What is expected
Return the lines of data below exactly, starting at the line that contains "The width and height of the screenshot is (391, 298)." and ending at the last line of the data.

[Item position entries]
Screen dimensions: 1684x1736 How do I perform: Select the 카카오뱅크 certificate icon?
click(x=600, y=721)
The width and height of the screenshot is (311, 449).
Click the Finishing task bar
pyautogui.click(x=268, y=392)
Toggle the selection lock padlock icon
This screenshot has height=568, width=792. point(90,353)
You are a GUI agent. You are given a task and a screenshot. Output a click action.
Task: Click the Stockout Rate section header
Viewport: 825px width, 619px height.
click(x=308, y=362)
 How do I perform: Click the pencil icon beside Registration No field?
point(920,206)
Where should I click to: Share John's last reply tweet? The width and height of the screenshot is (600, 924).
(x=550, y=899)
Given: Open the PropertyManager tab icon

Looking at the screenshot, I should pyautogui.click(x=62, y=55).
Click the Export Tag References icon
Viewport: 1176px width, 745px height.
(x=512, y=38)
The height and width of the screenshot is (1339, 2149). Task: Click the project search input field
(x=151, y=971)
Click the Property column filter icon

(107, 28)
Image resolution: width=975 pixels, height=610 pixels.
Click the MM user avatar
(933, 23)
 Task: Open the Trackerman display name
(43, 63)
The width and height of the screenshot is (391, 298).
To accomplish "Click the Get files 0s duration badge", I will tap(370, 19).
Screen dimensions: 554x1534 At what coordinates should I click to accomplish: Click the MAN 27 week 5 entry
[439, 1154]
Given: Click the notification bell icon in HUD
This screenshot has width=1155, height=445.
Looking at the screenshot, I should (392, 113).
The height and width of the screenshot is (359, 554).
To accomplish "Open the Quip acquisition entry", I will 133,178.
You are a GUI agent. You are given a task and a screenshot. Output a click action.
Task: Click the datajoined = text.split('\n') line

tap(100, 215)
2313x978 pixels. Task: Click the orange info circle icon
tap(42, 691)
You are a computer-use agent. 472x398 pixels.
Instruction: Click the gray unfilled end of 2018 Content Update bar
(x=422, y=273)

Result below
The width and height of the screenshot is (391, 298).
To accomplish "Click the Get files 0s duration badge", I will tap(370, 19).
Screen dimensions: 554x1534 At what coordinates should I click to accomplish: Click the MAN 27 week 5 entry
[439, 1154]
Given: Click the notification bell icon in HUD
This screenshot has width=1155, height=445.
Looking at the screenshot, I should (392, 113).
The height and width of the screenshot is (359, 554).
To accomplish "Open the Quip acquisition entry", I will 133,178.
You are a GUI agent. You are given a task and a screenshot. Output a click action.
Task: Click the datajoined = text.split('\n') line

tap(100, 215)
2313x978 pixels. Task: Click the orange info circle icon
tap(42, 691)
You are a computer-use agent. 472x398 pixels.
Instruction: Click the gray unfilled end of 2018 Content Update bar
(x=422, y=273)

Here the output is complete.